Please return the records below exactly as they stand.

--- SUPPLIED INFORMATION Enclosed Below ---

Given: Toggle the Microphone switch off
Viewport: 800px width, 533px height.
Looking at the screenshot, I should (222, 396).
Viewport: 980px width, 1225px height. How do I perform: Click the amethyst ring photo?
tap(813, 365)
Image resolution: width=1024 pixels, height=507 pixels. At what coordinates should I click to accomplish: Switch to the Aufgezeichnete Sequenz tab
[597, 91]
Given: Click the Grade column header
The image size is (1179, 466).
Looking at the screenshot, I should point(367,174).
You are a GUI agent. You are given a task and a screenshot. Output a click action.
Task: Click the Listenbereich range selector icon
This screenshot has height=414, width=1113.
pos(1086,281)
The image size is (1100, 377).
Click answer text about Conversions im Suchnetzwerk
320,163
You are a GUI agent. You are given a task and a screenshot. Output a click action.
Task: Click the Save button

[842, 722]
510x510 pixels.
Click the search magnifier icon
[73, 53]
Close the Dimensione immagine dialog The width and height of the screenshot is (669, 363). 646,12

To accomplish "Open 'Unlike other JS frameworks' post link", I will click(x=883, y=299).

--- End of Enclosed SUPPLIED INFORMATION ---

## EXERCISE RESULT
Given: Toggle the Microphone switch off
Viewport: 800px width, 533px height.
Looking at the screenshot, I should (222, 396).
Viewport: 980px width, 1225px height. How do I perform: Click the amethyst ring photo?
tap(813, 365)
Image resolution: width=1024 pixels, height=507 pixels. At what coordinates should I click to accomplish: Switch to the Aufgezeichnete Sequenz tab
[597, 91]
Given: Click the Grade column header
The image size is (1179, 466).
Looking at the screenshot, I should point(367,174).
You are a GUI agent. You are given a task and a screenshot. Output a click action.
Task: Click the Listenbereich range selector icon
This screenshot has height=414, width=1113.
pos(1086,281)
The image size is (1100, 377).
Click answer text about Conversions im Suchnetzwerk
320,163
You are a GUI agent. You are given a task and a screenshot. Output a click action.
Task: Click the Save button

[842, 722]
510x510 pixels.
Click the search magnifier icon
[73, 53]
Close the Dimensione immagine dialog The width and height of the screenshot is (669, 363). 646,12

To accomplish "Open 'Unlike other JS frameworks' post link", I will click(x=883, y=299).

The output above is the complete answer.